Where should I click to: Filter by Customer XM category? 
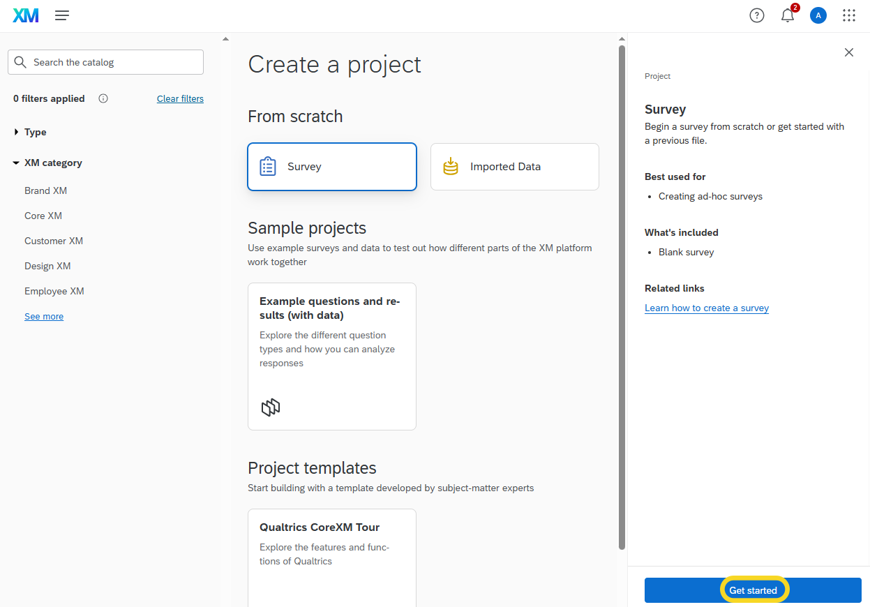tap(54, 241)
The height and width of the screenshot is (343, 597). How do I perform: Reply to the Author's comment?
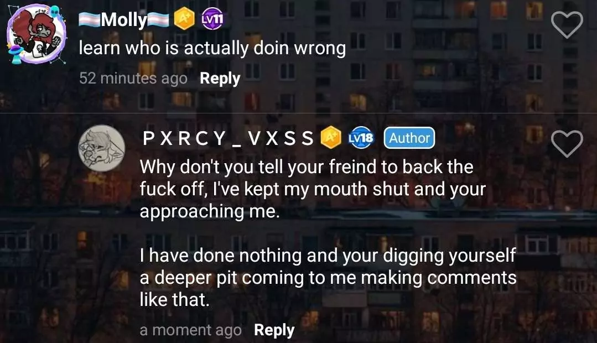click(x=274, y=330)
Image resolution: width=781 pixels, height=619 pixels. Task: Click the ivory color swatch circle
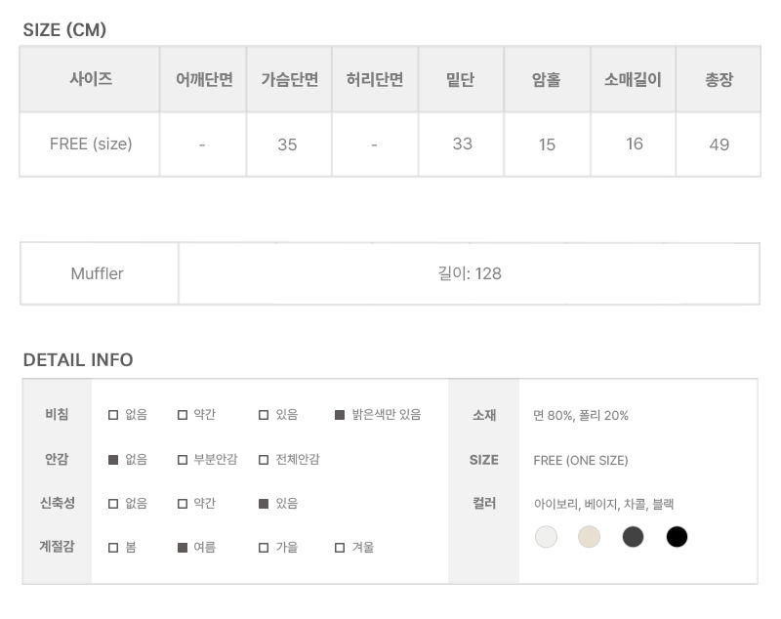click(547, 536)
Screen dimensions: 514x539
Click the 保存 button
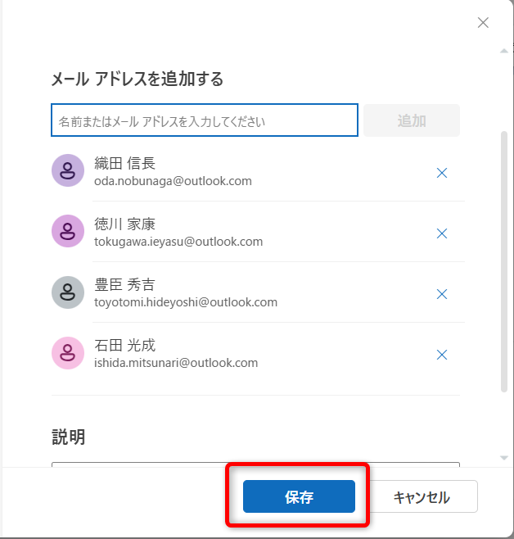coord(299,497)
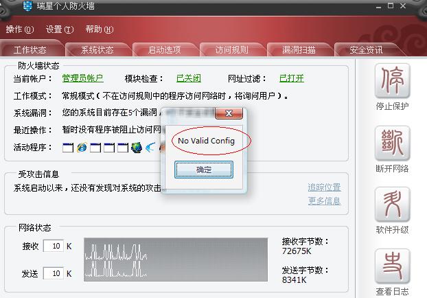Viewport: 427px width, 298px height.
Task: Click the first window icon in 活动程序
Action: [x=68, y=148]
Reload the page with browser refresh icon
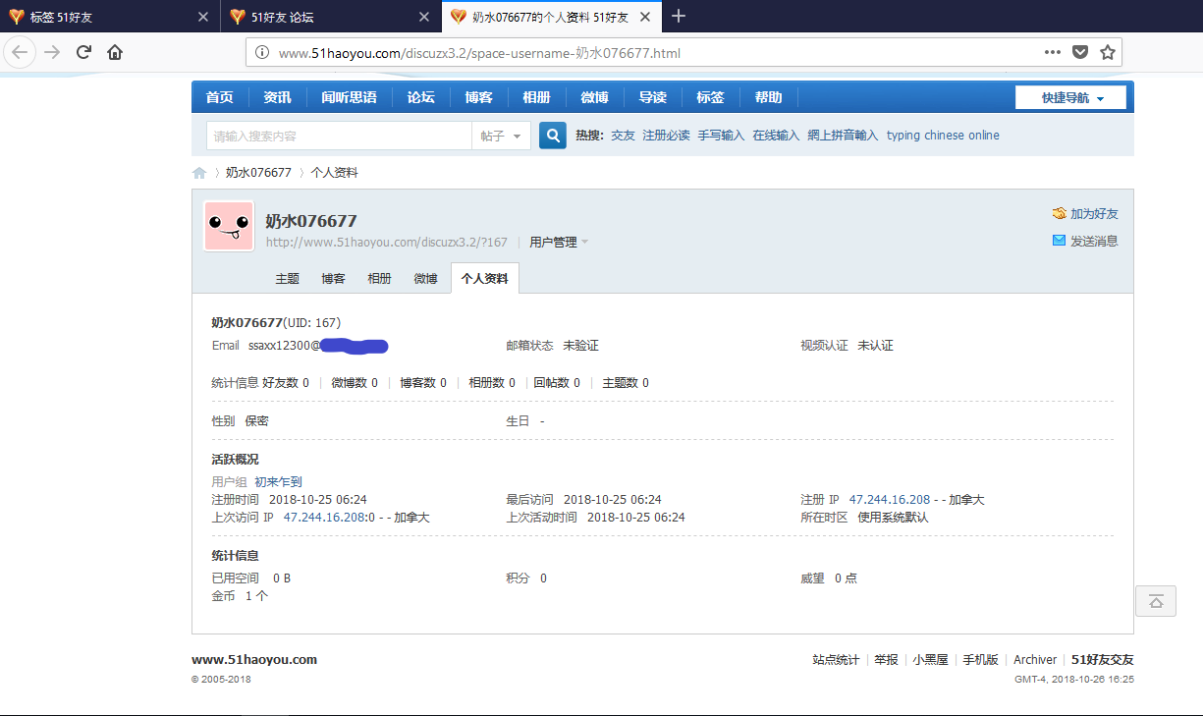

▶ WORK TO DO: Set down all of the lines above word for word, leaving out the pictures.

▶ TASK ANSWER:
Where should I click to: Filter by Customer XM category? 
tap(54, 241)
The height and width of the screenshot is (343, 597). How do I perform: Reply to the Author's comment?
click(x=274, y=330)
Image resolution: width=781 pixels, height=619 pixels. Task: Click the ivory color swatch circle
click(547, 536)
Screen dimensions: 514x539
Click the 保存 button
coord(299,497)
Viewport: 427px width, 298px height.
Task: Click the first window icon in 活动程序
Action: [x=68, y=148]
Reload the page with browser refresh icon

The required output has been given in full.